Published on Wednesday, 05 December 2012
23:00
Written by ALBERT CASTRO [ Malaya.com.ph ]
Vista Land
and Lifescape, Inc. (Vista Land) will soon add Baguio City to its list of
project sites.
The company
set to unveil its maiden project in the summer capital by early next year.
Manuel Paolo
Villar, Vista Land president and chief executive officer, declined to give
details of the project but said Baguio is a candidate site for a similar
Crosswind-type tourism-estate project of Vista Land, which is gaining attention
in Tagaytay City in Cavite.
Company
founder and Villar patriarch, Sen.
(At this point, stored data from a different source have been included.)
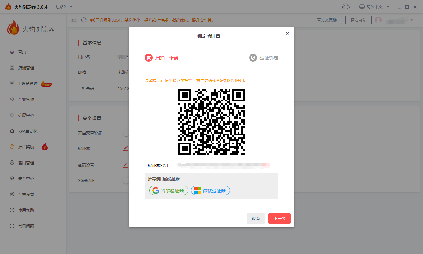Click the edit pencil next to 密码设置
Viewport: 423px width, 254px height.
click(x=125, y=164)
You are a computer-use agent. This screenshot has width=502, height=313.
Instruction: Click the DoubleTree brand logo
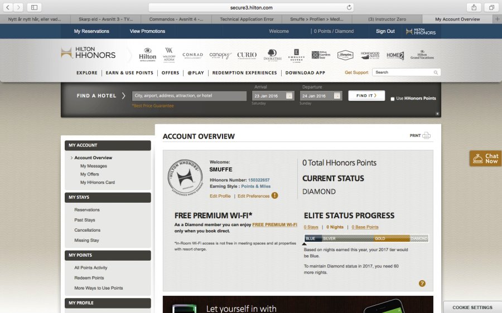pyautogui.click(x=271, y=55)
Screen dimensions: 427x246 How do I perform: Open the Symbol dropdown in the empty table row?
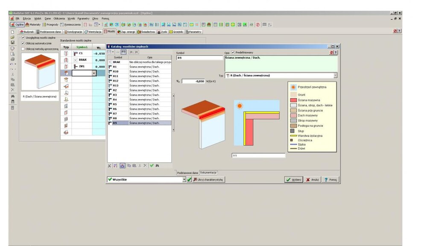click(94, 73)
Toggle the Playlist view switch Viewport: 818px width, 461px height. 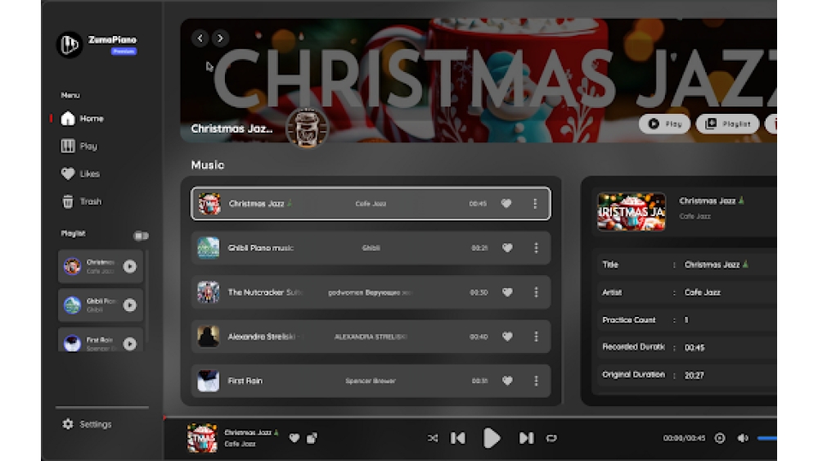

Manuel Villar said a second tourism-estate
by the company may be up for groundbreaking by the end of 2013 after the
success of its pioneering 100-hectare Tagaytay
Crosswinds, a Swiss-inspired township project boasting of its own swath of pine
trees planted by the company since its inception in the mid-1990s.
“But it could
also be in another area,” the younger Villar said.
Vista Land
has continuously expanded its reach in the Philippines, opening projects in
various cities and provinces in the country. As of end September, Vista Land
has projects in 60 cities and 28 provinces in the country.
In the first
nine months of the year, Vista Land launched 22 new projects with an estimated
value of P20 billion, 12 of them outside Mega Manila, and five of them located
in new areas. Capital expenditures for the year are expected to reach P15.2
billion.
The younger
Villar earlier said Vista continues to look for new land to acquire to increase
its 1,932.1-hectare landbank, located mostly in Mega Manila --- Metro Manila
and Cavite, Laguna, Rizal, Batangas and Bulacan. Mega Manila comprises 78
percent of the total landbank.
Villar said
Vista Land is eyeing areas with a minimum size of 30 hectares, suitable for large
mixed-use development. It is also interested in privatization of
government-owned lands.
Villar said
Vista Land would rather buy a large tract of land in one go.
Vista Land
remains optimistic of the prospects of the property marketas a result of the
continuously improving economic environment, as well as its position in the
end-user market.
The elder
Villar said Vista Land enjoys the position of “choice provider” for the
end-user market.
“I expect
interest rates to remain low. Demand is steady especially in the end-user
market where we are,” Villar said.
Villar also
said these give them confidence to open up more projects in new areas all over
the Philippines --- four in Northern Luzon, three in Bulacan, two in the Rizal
province, three in Visayas and five in Mindanao.
In the first
nine months of the year, Vista Land posted a profit of P3.23 billion, up from
P2.61 billion last year.
Consolidated
revenues reached P12.15 billion, up 23 percent from P9.9 billion a year ago.
Vista Land
realized a sales worth P30.1 billion for the period, 39 percent higher than
last year’s P21.6 billion. The company targets P40 billion in sales for the
year.
The younger
Villar expressed confidence of exceeding earnings guidance for the year.
“Based on our
stock market performance, it seems investors believe so as well,” said Villar.
“In spite of
continued market uncertainties in Europe, the strategies we have adopted will
allow us to meet our full year sales and revenue targets,” Villar added.
Ricardo B.
Tan, Jr., Vista Land chief financial officer, said they are “averaging P10
billion in sales every quarter” which makes them confident of hitting the
target.
“Most of our
sales have been coming from our flagship Camella brand, both in Metro Manila
and in the provincial areas. We fully expect to see continued strong sales performance
in the coming years as demand for house and lots, particularly in the mid- to
low- end segment of the market, continues to be extremely robust. We launched
subdivisions in five new areas for the first nine months, including two in
Ilocos Sur, Bohol, Palawan, and Batangas,” he added.
Of Vista
Land’s revenues for the period, a third was contributed by its mid-market brand
Camella and another third by the marketing unit Communities Philippines. The
brand Britanny contributed 15 percent, CrownAsia 13 percent, and Vista
Residences 5 percent.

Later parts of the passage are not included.